Maybe they haven't had time to work quite yet. That's the only explanation I can think of for why the leaking of the secret detention centers shouldn't necessarily be investigated:
The chairman of the Senate Intelligence Committee, Pat Roberts, Republican of Kansas, said he was willing to undertake the inquiry but acknowledged that leak investigations were notoriously difficult.
Another Republican member of the Intelligence Committee, Senator Trent Lott of Mississippi, indicated skepticism at such an inquiry. Mr. Lott noted that accounts of a private discussion on detainee policy between Mr.

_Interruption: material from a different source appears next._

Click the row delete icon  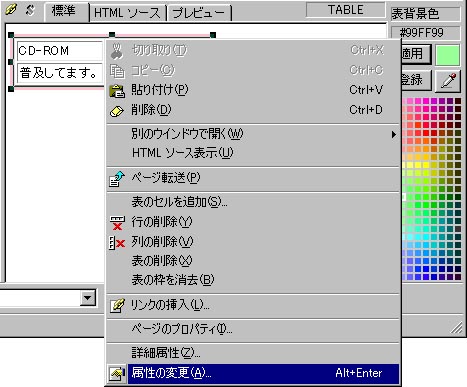point(117,223)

Cheney and Senate Republicans last week had also leaked to the press.
"When you get into investigations around here, where does it end?" he said. "Who is going to investigate who?"
Democrats, meanwhile, said that if Republicans wanted to pursue an inquiry, it should go beyond any leak related to secret detention facilities and cover a range of other issues that Democrats say are ripe for investigation.
"That includes the possible manipulation of prewar intelligence on Iraq, and the disclosure for political purposes of classified information involving the identity of the C.I.A. officer," said the House minority leader, Representative Nancy Pelosi of California.
But the Senate voted, 55 to 43, to reject an outside commission to examine detainee abuse. The measure, introduced by Senator Carl Levin of Michigan as an amendment to a broader military policy bill, was opposed by 54 Republicans and 1 Democrat, Senator Ben Nelson of Nebraska.
Detainee abuse can't be investigated. Leaking the possibility of detainee abuse can't be investigated. We can't get uninterested people to look into anything anymore? Is that how transparent government works?